POJ - 1094 Sorting It All Out

POJ - 1094 Sorting It All Out

题解：Floyd传递闭包

A<B
A<C
B<C
C<D
B<D
A<B

首先他给你这些关系，比如说：A<B,B<C我们很容易就能推出啊A<C，显然满足传递性，所以我们利用传递闭包求解，题目表示如果中途发现顺序混乱或者中途发现顺序确定，就可以不用管后面的输入了，但是如果从头到尾既没有发现顺序颠倒，也没有确定序列顺序，那么序列就是不能确定的。

1.所以我们需要对每次的输入都去进行传递闭包，观察有无顺序颠倒，我们来看一下什么叫做顺序颠倒

	A B C D
A	0 1 0 0
B   1 0 1 0
C	1 0 0 0
D   1 0 0 0 

很显然我们发现\(A<B并且B<A\),这说明：只要出现\(f[u][v] ==f[v][u]=1\)就能说明顺序有问题

2.那么什么样的情况顺序就确定了

​ A B C D

A 0 1 0 0
B 1 0 1 0
C 1 0 0 1
D 1 0 0 0

这样的情况实际上已经确定了，即\((f[u][v]==1 || f[v][u]==1)并且 f[u][v]!=f[v][u]\)，如果所有的u和v在经过传递闭包后都满足此条件。

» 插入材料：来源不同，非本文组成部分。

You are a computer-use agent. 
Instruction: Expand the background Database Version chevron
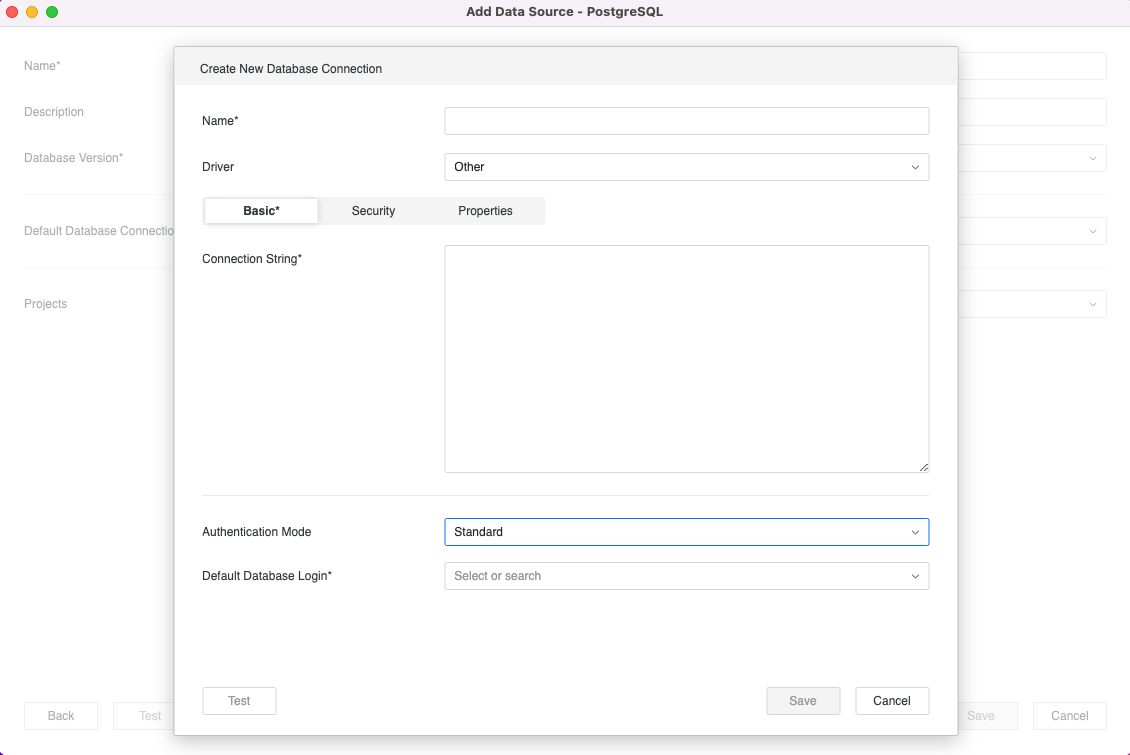coord(1091,158)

说明顺序确定

3.顺序确定后如何输出序列

我们发现入度越大的节点他的位置就越靠后，所以我们根据\(f[u][v]\)矩阵中的v代表列，那么列中的1代表du[v]的入度，我们按照入度升序即可，最后按照顺序输出

#include <iostream>
#include <cstdio>
#include <fstream>
#include <algorithm>
#include <cmath>
#include <deque>
#include <vector>
#include <queue>
#include <string>
#include <cstring>
#include <map>
#include <stack>
#include <set>
#include <sstream>
#define Zeoy std::ios::sync_with_stdio(false), std::cin.tie(0), std::cout.tie(0)
#define all(x) (x).begin(), (x).end()
#define endl '\n'
using namespace std;
typedef pair<int, int> pii;
const int mod = 1e9 + 7;
const double eps = 1e-9;
const int N = 1e5 + 10;
int n, m;
int f[30][30];
int ff[30][30];
int du[30];
vector<pii> ans;
int floyd()
{
    for (int i = 1; i <= n; ++i)
        for (int j = 1; j <= n; ++j)
            ff[i][j] = f[i][j];
    for (int k = 1; k <= n; ++k)
        for (int u = 1; u <= n; ++u)
            for (int v = 1; v <= n; ++v)
            {
                if (u == v)
                    continue;
                ff[u][v] |= ff[u][k] & ff[k][v];
            }
    for (int i = 1; i <= n; ++i)
    {
        for (int j = 1; j <= n; ++j)
        {
            if (i == j)
                continue;
            if (ff[i][j] && ff[j][i])
                return -1; // 代表出现顺序异常
        }
    }
    for (int i = 1; i <= n; ++i)
    {
        for (int j = 1; j <= n; ++j)
        {
            if (i == j)
                continue;
            if (!ff[i][j] && !ff[j][i])
                return 0; // 代表还找不到顺序
        }
    }
    return 1; // 代表已经找到顺序了
}
int main(void)
{
    Zeoy;
    int t = 1;
    while (t--)
    {
        while (cin >> n >> m)
        {
            if (n == 0 && m == 0)
                break;
            for (int i = 1; i <= n; ++i)
                for (int j = 1; j <= n; ++j)
                    f[i][j] = 0, ff[i][j] = 0, du[i] = 0;
            ans.clear();
            int isprint = 0;
            for (int i = 1; i <= m; ++i)
            {
                string s;
                cin >> s;
                s = " " + s;
                int x = s[1] - 'A' + 1, y = s[3] - 'A' + 1;
                f[x][y] = 1;
                int ret = floyd();
                // cout << "ret=" << ret << endl;
                if (!isprint)
                {
                    if (ret == -1)
                    {
                        cout << "Inconsistency found after " << i << " relations." << endl;
                        isprint = 1;
                    }
                    else if (ret == 1)
                    {
                        cout << "Sorted sequence determined after " << i << " relations: ";
                        for (int u = 1; u <= n; ++u)
                            for (int v = 1; v <= n; ++v)
                                if (ff[u][v])
                                    du[v]++;
                        for (int i = 1; i <= n; ++i)
                            ans.push_back(make_pair(du[i], i));
                        sort(all(ans));
                        for (int i = 0; i < ans.size(); ++i)
                            cout << char(ans[i].second + 'A' - 1);
                        cout << ".\n";
                        isprint = 1;
                    }
                }
            }
            if (!isprint)
                cout << "Sorted sequence cannot be determined." << endl;
        }
    }
    return 0;
}